Data for locating words and elements:
###

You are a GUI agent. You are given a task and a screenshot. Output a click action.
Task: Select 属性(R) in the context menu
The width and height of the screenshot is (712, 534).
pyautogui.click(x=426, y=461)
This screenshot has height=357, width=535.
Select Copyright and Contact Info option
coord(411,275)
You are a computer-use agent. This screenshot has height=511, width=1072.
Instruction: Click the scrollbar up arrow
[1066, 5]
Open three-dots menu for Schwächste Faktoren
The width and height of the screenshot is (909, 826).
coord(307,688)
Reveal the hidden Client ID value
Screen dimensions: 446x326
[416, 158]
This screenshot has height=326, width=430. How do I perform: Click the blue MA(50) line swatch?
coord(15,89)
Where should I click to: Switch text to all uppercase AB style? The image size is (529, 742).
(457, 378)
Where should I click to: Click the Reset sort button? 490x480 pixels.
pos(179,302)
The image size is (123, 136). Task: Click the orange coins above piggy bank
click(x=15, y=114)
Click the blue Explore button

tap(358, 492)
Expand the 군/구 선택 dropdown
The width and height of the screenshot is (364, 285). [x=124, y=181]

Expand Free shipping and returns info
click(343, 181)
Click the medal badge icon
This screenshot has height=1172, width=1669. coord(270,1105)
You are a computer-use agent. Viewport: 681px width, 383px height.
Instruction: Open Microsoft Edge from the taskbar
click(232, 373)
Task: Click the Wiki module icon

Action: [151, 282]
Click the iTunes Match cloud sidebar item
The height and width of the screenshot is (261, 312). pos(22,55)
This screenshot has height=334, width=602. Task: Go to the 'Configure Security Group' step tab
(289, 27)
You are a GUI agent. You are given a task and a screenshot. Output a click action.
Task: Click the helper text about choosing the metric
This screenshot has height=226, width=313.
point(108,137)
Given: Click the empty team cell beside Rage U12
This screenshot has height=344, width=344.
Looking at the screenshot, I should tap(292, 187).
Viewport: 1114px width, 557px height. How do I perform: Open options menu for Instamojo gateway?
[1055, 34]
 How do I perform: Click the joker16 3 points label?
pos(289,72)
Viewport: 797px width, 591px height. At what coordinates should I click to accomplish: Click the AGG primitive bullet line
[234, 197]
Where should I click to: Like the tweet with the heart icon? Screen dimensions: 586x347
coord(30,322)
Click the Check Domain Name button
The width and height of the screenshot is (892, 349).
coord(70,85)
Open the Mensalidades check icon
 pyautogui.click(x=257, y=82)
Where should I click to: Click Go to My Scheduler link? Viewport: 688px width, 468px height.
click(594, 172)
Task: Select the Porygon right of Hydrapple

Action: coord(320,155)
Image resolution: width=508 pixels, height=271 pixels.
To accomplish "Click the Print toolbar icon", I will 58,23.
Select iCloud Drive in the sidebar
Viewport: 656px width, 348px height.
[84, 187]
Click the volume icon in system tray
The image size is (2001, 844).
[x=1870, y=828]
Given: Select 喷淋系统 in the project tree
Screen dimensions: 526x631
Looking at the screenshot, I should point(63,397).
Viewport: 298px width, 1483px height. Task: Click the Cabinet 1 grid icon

###

Repeat the records word for word, from the line containing "Image resolution: width=508" through the final line of the records, both ends included.

Image resolution: width=508 pixels, height=271 pixels.
To accomplish "Click the Print toolbar icon", I will 58,23.
Select iCloud Drive in the sidebar
Viewport: 656px width, 348px height.
[84, 187]
Click the volume icon in system tray
The image size is (2001, 844).
[x=1870, y=828]
Given: Select 喷淋系统 in the project tree
Screen dimensions: 526x631
Looking at the screenshot, I should point(63,397).
Viewport: 298px width, 1483px height. Task: Click the Cabinet 1 grid icon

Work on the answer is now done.